Speaking earlier at the Financial Times Digital Media and Broadcasting conference in London, he called on the BBC Trust to ensure the proposals to create a second public service broadcaster "go further".
Duncan said he was encouraged by the ongoing partnership negotiations between Worldwide and Channel 4. However, he believed the current proposals did not "yet represent demonstrable value or a sustainable solution".
Duncan said: "To be blunt, the scale of what the BBC has so far offered the industry in terms of partnership is not sufficient. The BBC has enough resource to do more without damaging its own capacity to invest. Not just Channel 4. But children's; regional news; online; radio. This is not about plundering the BBC to bolster the profits of private shareholders. It is about bolstering a healthy domestic content base."

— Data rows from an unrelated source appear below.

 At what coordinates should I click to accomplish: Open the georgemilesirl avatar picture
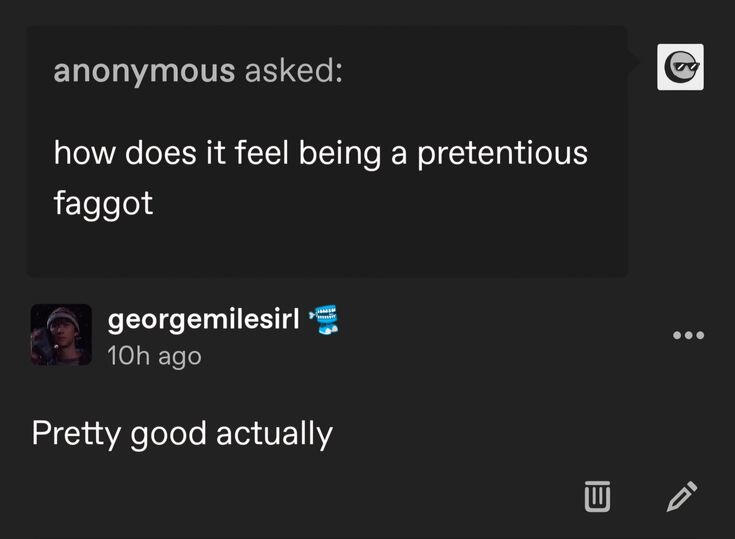(x=61, y=335)
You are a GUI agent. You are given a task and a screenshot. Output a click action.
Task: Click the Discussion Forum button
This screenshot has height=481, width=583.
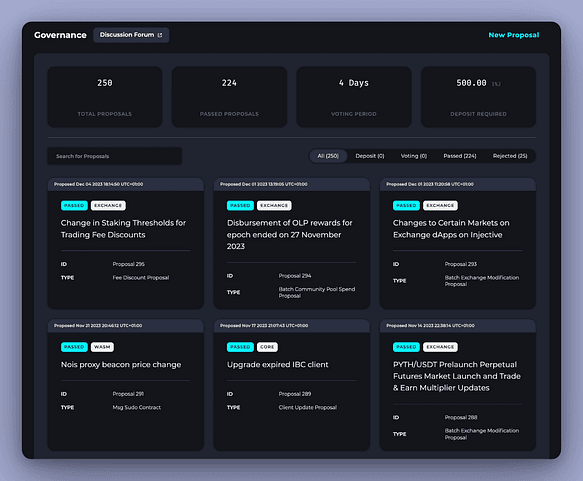[131, 35]
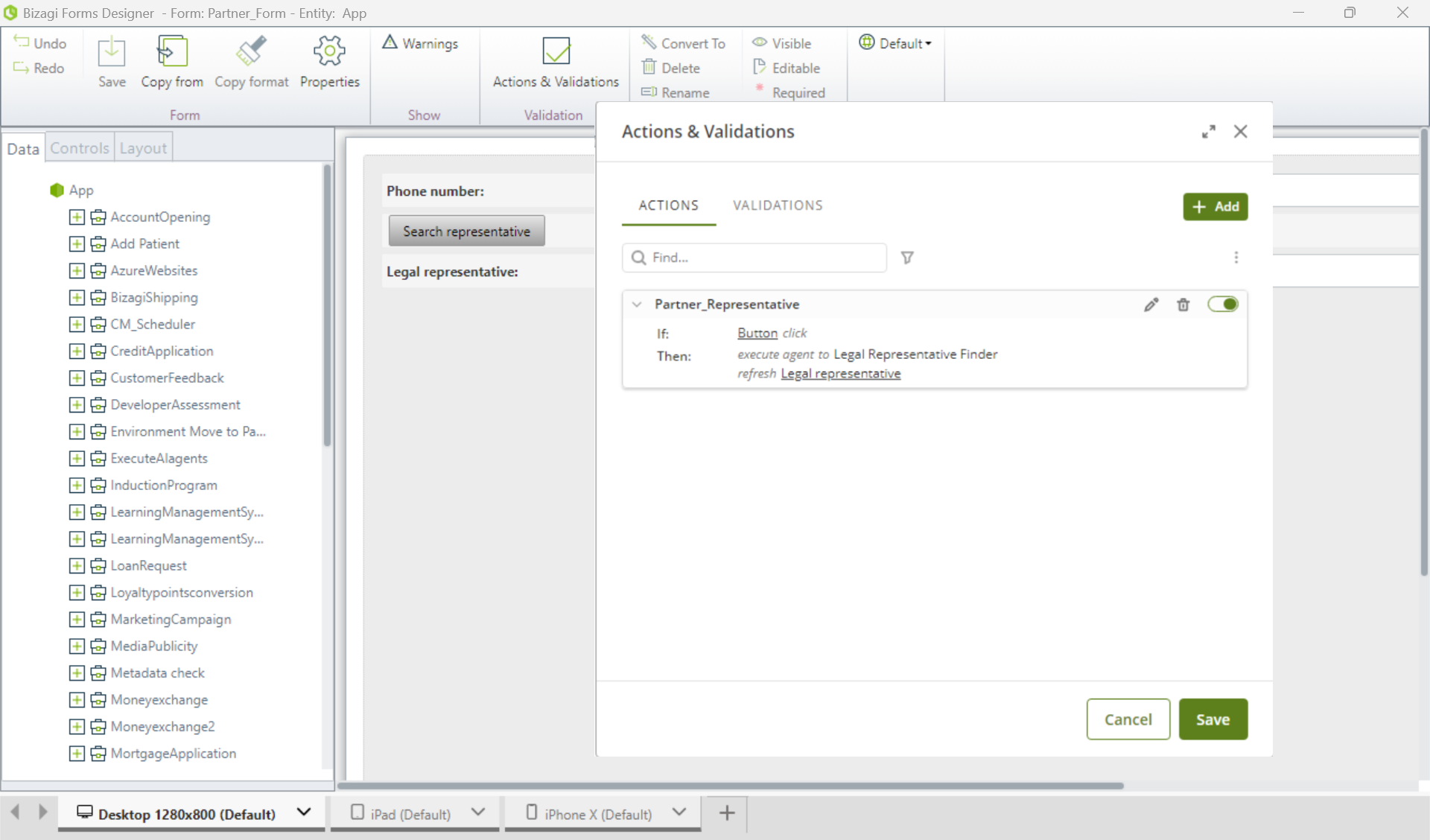This screenshot has height=840, width=1430.
Task: Delete Partner_Representative action with trash icon
Action: coord(1183,305)
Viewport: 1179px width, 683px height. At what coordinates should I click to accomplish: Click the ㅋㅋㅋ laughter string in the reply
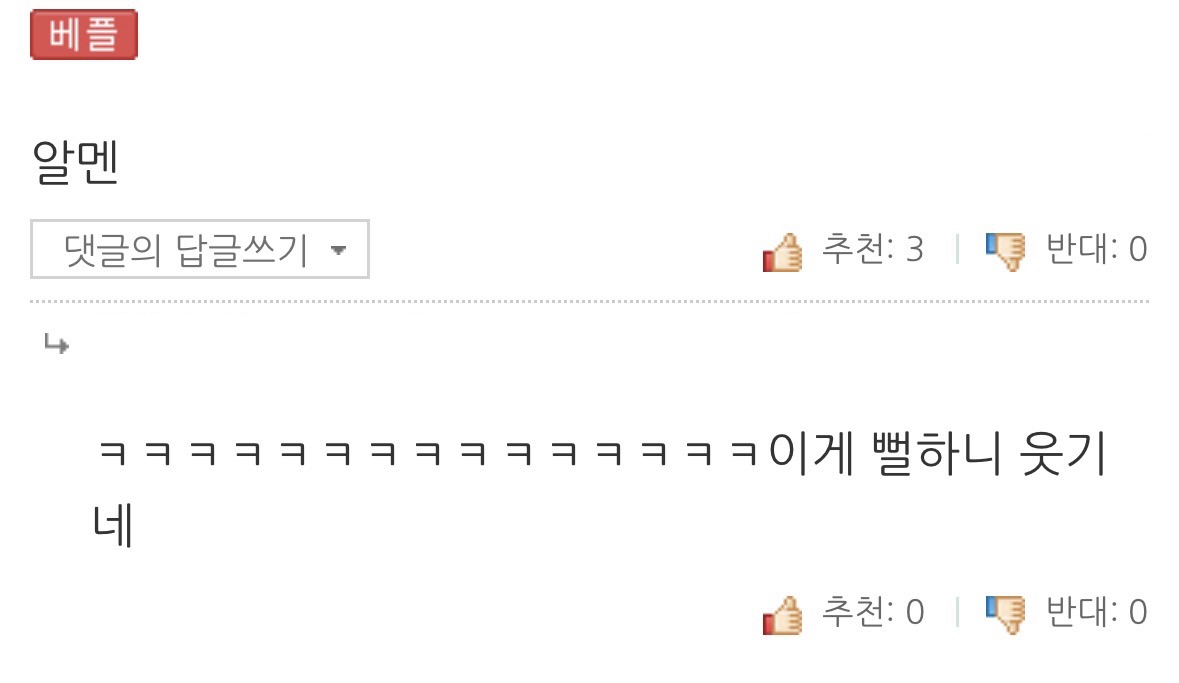coord(427,454)
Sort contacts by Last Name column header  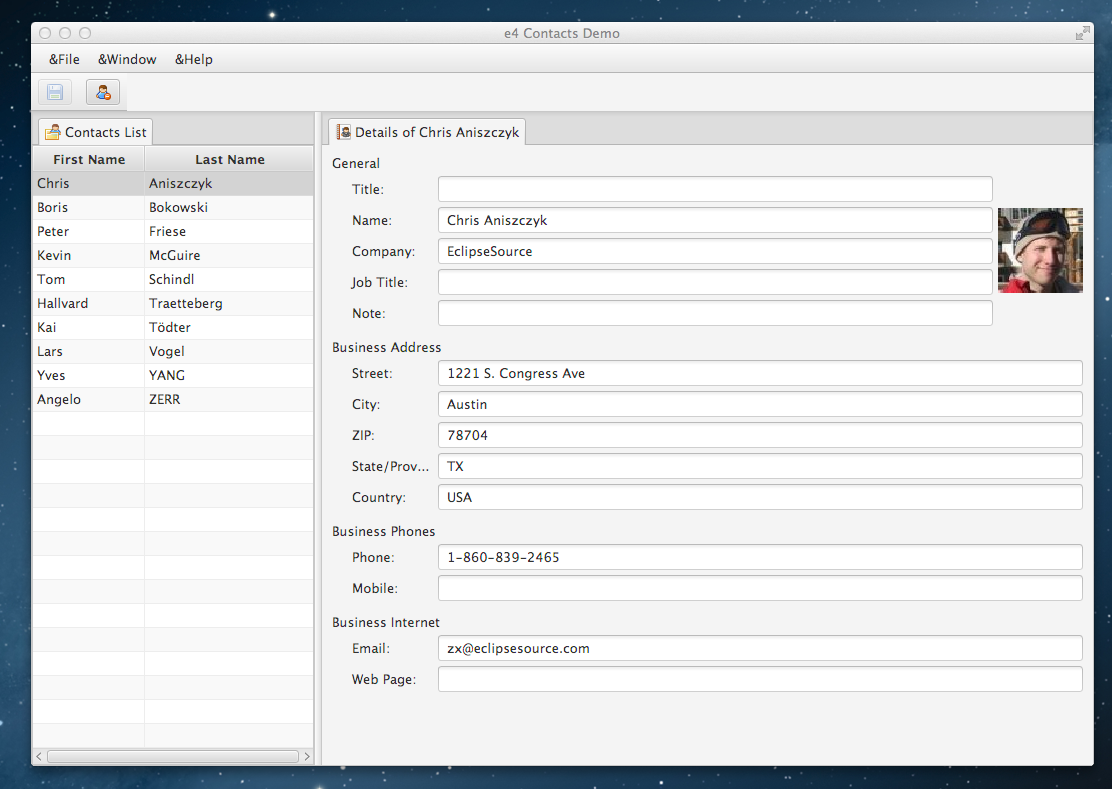point(230,160)
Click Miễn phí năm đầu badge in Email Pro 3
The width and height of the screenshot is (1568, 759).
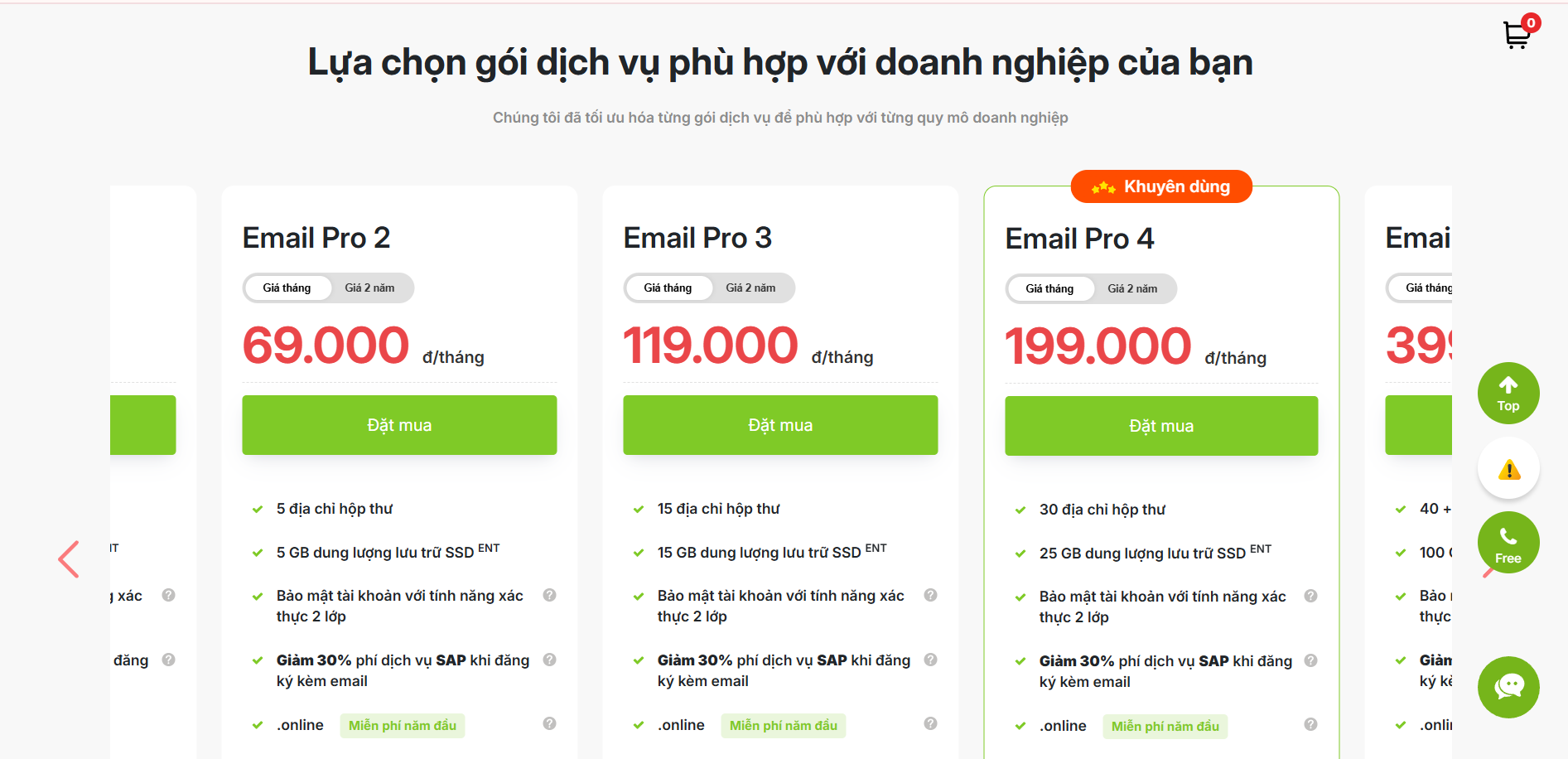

He added that an unintended gap had grown up between the BBC's annual licence fee income - estimated at £3.6bn in 2009 - and UK TV ad revenues, which have traditionally kept up, but were now forecast to be up to £1bn less than licence fee income this year.
Duncan urged the BBC Trust to ensure the BBC's partnership proposals go further before the system is damaged beyond repair.
Responding to earlier criticism from BSkyB, who reacted to Lord Stephen Carter's call for input into the future of PSB by suggesting Channel 4 had wasted £270m on poor investments, Duncan called the pay-TV broadcaster's suggestions to transform its free-to-air digital channels - E4, More4, Film4 and 4Music - back to paid-for, as "self-serving".
He added: "It's like ITV suggesting that Channel 4 should stop selling advertising. Massive benefit to our competitors. The opposite for viewers".
In a statement issued earlier today by the Channel 4 board, Duncan, who currently earns a package worth £895,000, will now see his wage drop to less than £600,000 a year. He will also give up half of his £450,000 incentive payments which he receives in July, with no proposed new plan in place from August moving forward.
Kevin Lygo, director of TV and Content, has also forfeited 25% of his wage from £772,000 to £575,000. His package doesn't include incentive payments.
Andy Barnes, sales director and Channel 4 board member, isn't expected to have to forgo any of his salary, as his basic is lower and the rest is based on a bonus scheme.